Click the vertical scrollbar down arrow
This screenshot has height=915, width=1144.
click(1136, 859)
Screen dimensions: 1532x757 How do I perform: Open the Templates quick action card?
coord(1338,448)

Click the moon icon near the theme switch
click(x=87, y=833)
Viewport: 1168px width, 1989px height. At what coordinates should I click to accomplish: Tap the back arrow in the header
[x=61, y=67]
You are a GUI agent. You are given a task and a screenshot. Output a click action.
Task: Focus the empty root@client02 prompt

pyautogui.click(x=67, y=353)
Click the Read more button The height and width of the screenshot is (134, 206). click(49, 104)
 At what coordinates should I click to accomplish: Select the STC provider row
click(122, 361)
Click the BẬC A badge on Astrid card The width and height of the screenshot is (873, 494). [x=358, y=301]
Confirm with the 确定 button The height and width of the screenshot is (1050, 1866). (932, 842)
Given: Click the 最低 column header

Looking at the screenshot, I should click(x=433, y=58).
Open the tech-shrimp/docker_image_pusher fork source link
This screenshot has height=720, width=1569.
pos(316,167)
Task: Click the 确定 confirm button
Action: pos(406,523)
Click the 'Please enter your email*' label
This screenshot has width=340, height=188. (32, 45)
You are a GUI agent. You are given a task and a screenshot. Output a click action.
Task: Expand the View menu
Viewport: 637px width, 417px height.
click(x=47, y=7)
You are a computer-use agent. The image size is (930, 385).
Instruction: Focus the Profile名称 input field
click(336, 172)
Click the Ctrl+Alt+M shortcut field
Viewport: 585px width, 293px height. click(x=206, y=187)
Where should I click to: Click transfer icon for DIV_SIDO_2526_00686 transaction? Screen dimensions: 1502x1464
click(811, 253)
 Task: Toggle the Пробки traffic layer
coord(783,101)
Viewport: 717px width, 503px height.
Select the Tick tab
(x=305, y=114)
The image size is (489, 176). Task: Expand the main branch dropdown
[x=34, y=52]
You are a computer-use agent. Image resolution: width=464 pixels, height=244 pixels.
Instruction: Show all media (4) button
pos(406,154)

____

Exercise directions:
Would you restate the material word for word, leaving nothing out?

Result for this exercise:
Click the vertical scrollbar down arrow
This screenshot has height=915, width=1144.
click(1136, 859)
Screen dimensions: 1532x757 How do I perform: Open the Templates quick action card?
coord(1338,448)

Click the moon icon near the theme switch
click(x=87, y=833)
Viewport: 1168px width, 1989px height. At what coordinates should I click to accomplish: Tap the back arrow in the header
[x=61, y=67]
You are a GUI agent. You are given a task and a screenshot. Output a click action.
Task: Focus the empty root@client02 prompt

pyautogui.click(x=67, y=353)
Click the Read more button The height and width of the screenshot is (134, 206). click(49, 104)
 At what coordinates should I click to accomplish: Select the STC provider row
click(122, 361)
Click the BẬC A badge on Astrid card The width and height of the screenshot is (873, 494). [x=358, y=301]
Confirm with the 确定 button The height and width of the screenshot is (1050, 1866). (932, 842)
Given: Click the 最低 column header

Looking at the screenshot, I should click(x=433, y=58).
Open the tech-shrimp/docker_image_pusher fork source link
This screenshot has height=720, width=1569.
pos(316,167)
Task: Click the 确定 confirm button
Action: pos(406,523)
Click the 'Please enter your email*' label
This screenshot has width=340, height=188. (32, 45)
You are a GUI agent. You are given a task and a screenshot. Output a click action.
Task: Expand the View menu
Viewport: 637px width, 417px height.
click(x=47, y=7)
You are a computer-use agent. The image size is (930, 385).
Instruction: Focus the Profile名称 input field
click(336, 172)
Click the Ctrl+Alt+M shortcut field
Viewport: 585px width, 293px height. click(x=206, y=187)
Where should I click to: Click transfer icon for DIV_SIDO_2526_00686 transaction? Screen dimensions: 1502x1464
click(811, 253)
 Task: Toggle the Пробки traffic layer
coord(783,101)
Viewport: 717px width, 503px height.
Select the Tick tab
(x=305, y=114)
The image size is (489, 176). Task: Expand the main branch dropdown
[x=34, y=52]
You are a computer-use agent. Image resolution: width=464 pixels, height=244 pixels.
Instruction: Show all media (4) button
pos(406,154)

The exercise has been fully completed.